- **Directions**
Please extract the data lines starting at the line that contains "Where should I click to: Click the lightning" and ending at the final line of the data. Reproduce them word for word, but leave the pictures out.

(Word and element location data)
>> begin

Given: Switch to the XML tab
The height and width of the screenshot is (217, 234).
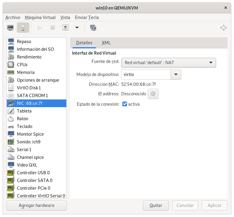Looking at the screenshot, I should click(106, 43).
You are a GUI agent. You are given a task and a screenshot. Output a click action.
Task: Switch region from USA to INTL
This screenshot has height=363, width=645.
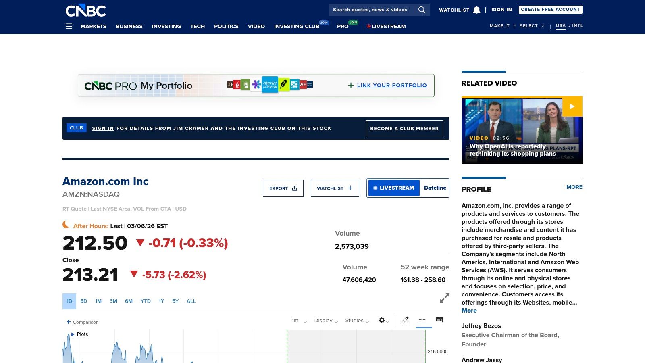tap(578, 25)
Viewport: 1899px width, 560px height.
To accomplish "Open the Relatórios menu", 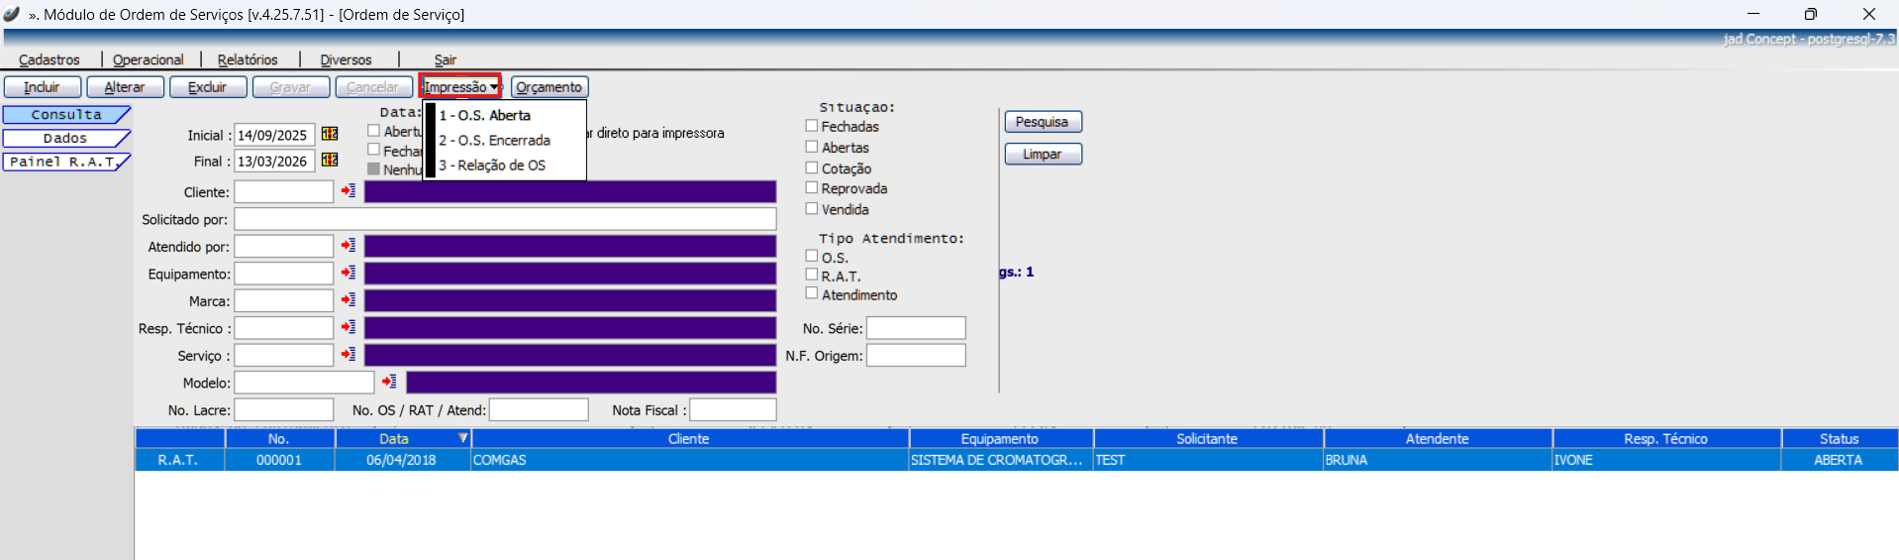I will 248,59.
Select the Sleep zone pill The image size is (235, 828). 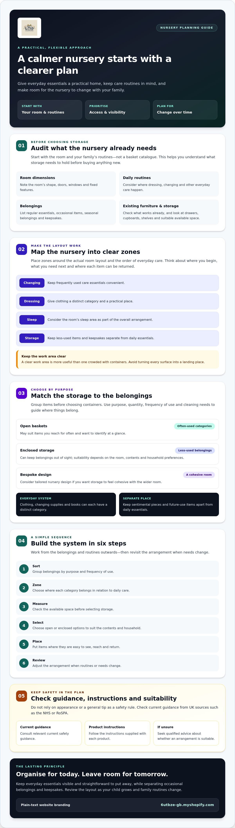[32, 320]
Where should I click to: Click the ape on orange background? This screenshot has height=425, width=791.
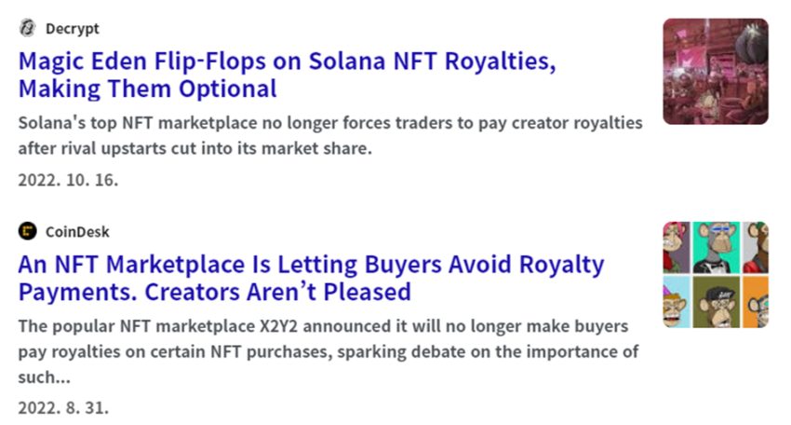(756, 302)
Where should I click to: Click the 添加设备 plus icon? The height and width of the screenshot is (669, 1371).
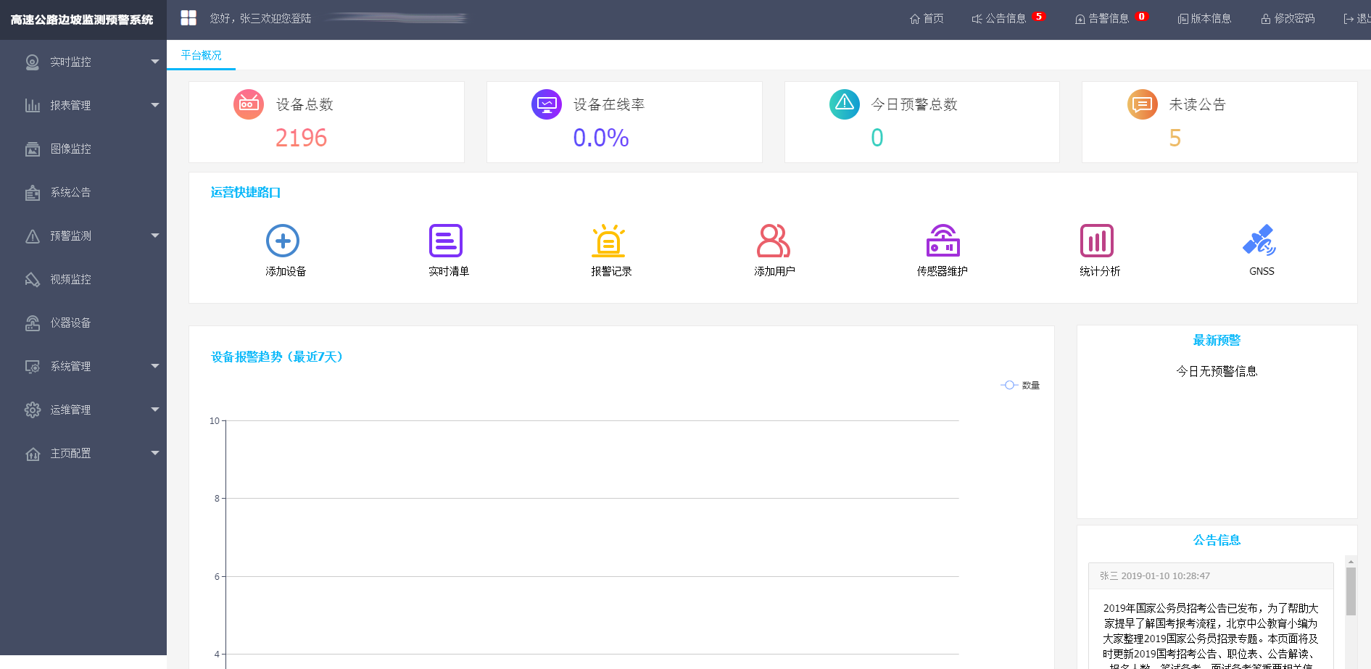coord(283,241)
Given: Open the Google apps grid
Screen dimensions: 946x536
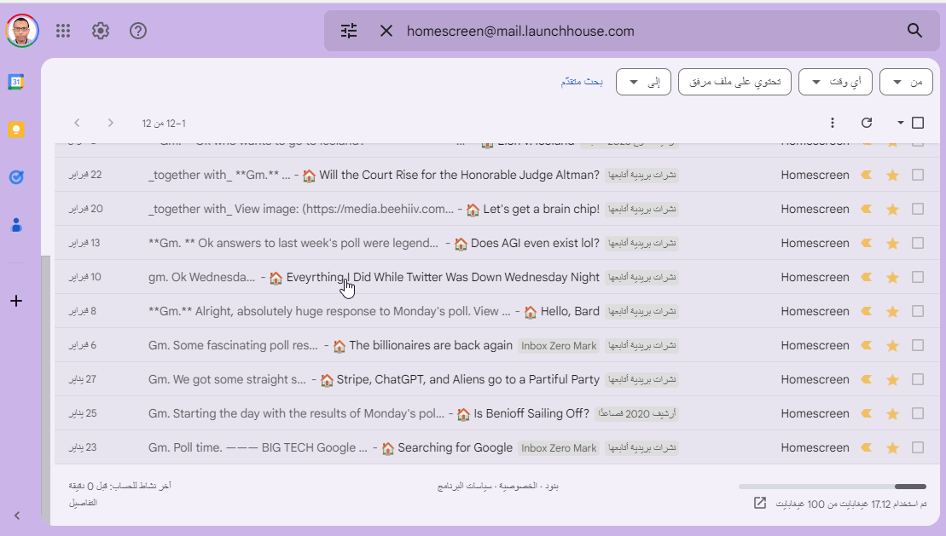Looking at the screenshot, I should click(62, 31).
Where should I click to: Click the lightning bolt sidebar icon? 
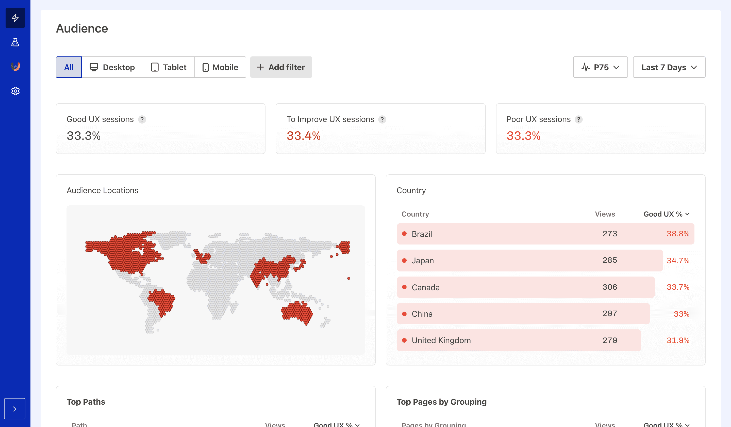pyautogui.click(x=15, y=18)
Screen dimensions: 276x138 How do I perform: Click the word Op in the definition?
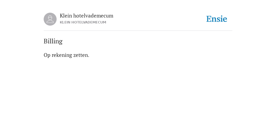tap(47, 55)
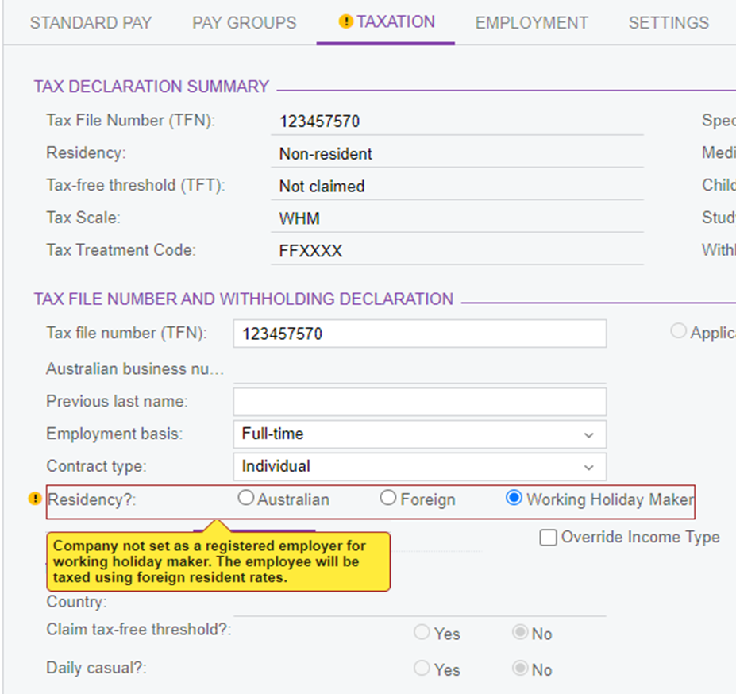Click the Tax file number input field
This screenshot has height=694, width=736.
point(419,334)
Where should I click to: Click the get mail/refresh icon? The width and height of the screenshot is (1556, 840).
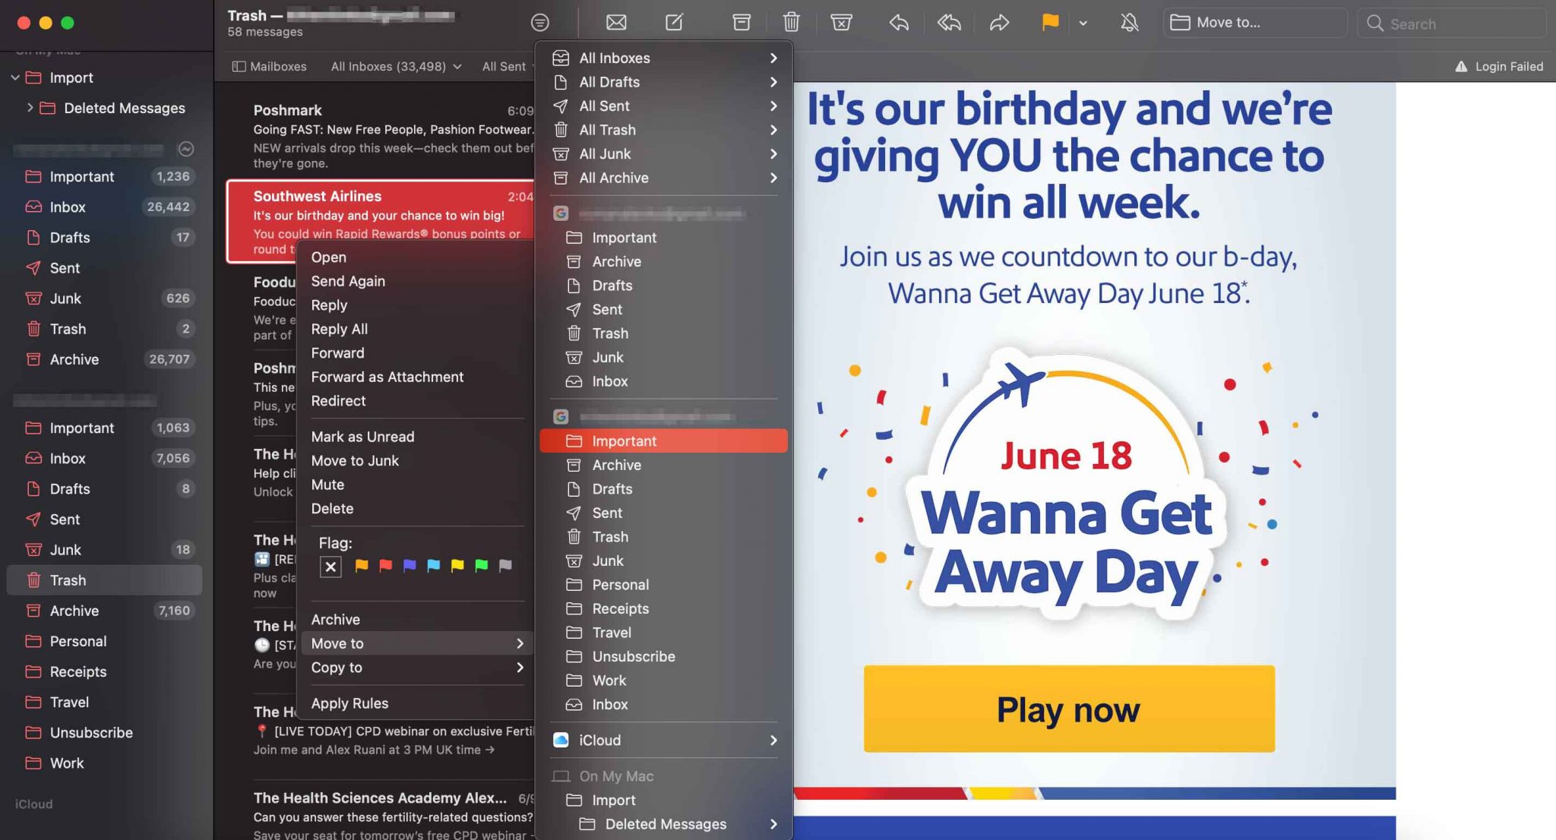617,22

>> end

- **Written solution**
Where should I click to: Click the lightning bolt sidebar icon? 
pyautogui.click(x=15, y=18)
Screen dimensions: 276x138 How do I perform: Click the word Op in the definition?
tap(47, 55)
Click the Tax file number input field
This screenshot has height=694, width=736.
point(419,334)
Where should I click to: Click the get mail/refresh icon? The width and height of the screenshot is (1556, 840).
617,22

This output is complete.